# Google Project Sunroof - Web scraper assessment

Sunroof does not have an API that I could find. I've emailed their team to inquire and they are interested in our particular use case. In the meantime I'll figure out whether a web scraper is feasible in a reasonable amount of time. 

### &diams;&check; Download the chromedriver and set up an instance

In [11]:
# URL for selenium chwromedriver
url = 'https://chromedriver.chromium.org/downloads'
# download the right version, put it in this directory and 
# ensure it clears the security protocols on your local machine


In [68]:
# import libraries
from selenium import webdriver
from selenium.webdriver.chrome.service import Service
from selenium.webdriver.common.keys import Keys
from selenium.webdriver.common.by import By
import pandas as pd

#import helper functions
from helper_functions import get_numeric

### &diams; Create a DataFrame that will store our results

In [69]:
df = pd.DataFrame(columns=['Address', 'Annual Sunlight (Hours)', 'Roof Area (sq ft)', 'Savings ($)'])

In [70]:
# instantiate an automated browser
driver = webdriver.Chrome(service=Service('chromedriver'), options=webdriver.ChromeOptions())
driver.maximize_window()

### &diams;&check; Get the sunroof homepage and obtain the results for an address

In [71]:
address = '6968 Almondine Dr, Garden Grove CA 92845'

driver.get('https://sunroof.withgoogle.com/') 
address_input = driver.find_element(by=By.CSS_SELECTOR, value="md-autocomplete.address-input")
address_input.send_keys(address) # input address 
address_input.send_keys(Keys.RETURN) # open the dropdown menu of addresses
address_input.send_keys(Keys.DOWN) # tab down to the top result 
address_input.send_keys(Keys.RETURN) # execute the search and load the next page

### &diams; Parse the HTML for the numbers we need and store them in variables

In [74]:
panel_facts = driver.find_elements(by=By.CLASS_NAME, value='panel-fact-text')

▸ Entries supplied
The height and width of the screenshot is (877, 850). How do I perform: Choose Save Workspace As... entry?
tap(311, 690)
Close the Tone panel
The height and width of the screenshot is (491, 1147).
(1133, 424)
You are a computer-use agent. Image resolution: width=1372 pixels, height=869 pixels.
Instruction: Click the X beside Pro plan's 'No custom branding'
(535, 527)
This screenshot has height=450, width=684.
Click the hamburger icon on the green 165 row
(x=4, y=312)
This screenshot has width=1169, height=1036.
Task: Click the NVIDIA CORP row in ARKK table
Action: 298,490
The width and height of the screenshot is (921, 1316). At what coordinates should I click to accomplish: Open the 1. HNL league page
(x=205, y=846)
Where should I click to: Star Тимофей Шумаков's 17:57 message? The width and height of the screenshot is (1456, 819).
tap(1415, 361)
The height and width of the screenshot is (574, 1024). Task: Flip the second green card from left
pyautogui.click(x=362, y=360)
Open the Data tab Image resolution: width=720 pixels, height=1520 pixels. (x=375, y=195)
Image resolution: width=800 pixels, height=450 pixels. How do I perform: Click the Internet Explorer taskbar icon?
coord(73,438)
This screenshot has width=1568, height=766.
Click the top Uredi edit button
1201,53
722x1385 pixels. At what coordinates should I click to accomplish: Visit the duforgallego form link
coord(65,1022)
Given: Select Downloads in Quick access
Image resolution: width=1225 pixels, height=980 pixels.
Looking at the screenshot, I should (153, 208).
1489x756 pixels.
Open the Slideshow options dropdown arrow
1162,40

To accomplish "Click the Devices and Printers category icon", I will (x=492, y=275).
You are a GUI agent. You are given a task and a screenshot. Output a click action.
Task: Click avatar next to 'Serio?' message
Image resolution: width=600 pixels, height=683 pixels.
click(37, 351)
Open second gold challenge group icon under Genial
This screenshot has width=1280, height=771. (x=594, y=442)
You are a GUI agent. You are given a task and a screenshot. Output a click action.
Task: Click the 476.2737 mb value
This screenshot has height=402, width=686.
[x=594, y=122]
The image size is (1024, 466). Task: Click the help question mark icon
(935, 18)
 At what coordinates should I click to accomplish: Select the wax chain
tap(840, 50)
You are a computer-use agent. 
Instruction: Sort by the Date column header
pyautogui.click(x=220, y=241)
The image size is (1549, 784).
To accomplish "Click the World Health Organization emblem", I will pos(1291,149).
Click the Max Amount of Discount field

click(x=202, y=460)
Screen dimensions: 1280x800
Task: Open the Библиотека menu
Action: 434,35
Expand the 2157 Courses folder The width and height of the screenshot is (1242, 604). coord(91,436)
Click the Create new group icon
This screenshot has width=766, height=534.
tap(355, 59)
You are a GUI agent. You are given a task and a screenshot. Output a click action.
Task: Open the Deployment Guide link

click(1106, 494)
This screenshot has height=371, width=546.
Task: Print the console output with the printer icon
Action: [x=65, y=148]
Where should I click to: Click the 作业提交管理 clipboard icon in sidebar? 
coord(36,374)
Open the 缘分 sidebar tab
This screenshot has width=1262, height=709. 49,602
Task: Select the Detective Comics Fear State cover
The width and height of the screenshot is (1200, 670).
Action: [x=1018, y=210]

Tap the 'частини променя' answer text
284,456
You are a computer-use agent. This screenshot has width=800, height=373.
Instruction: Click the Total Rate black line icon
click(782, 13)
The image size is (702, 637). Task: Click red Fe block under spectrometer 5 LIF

▸ Exercise task
Answer these about the Sunroof scraper assessment:
1. Which URL is assigned to the variable for the chromedriver download?
2. What are the four column names of the results DataFrame?
3. Which address is typed into the Sunroof homepage search?
The records have no role in this.

▸ Answer to the exercise
1. https://chromedriver.chromium.org/downloads
2. Address, Annual Sunlight (Hours), Roof Area (sq ft), Savings ($)
3. 6968 Almondine Dr, Garden Grove CA 92845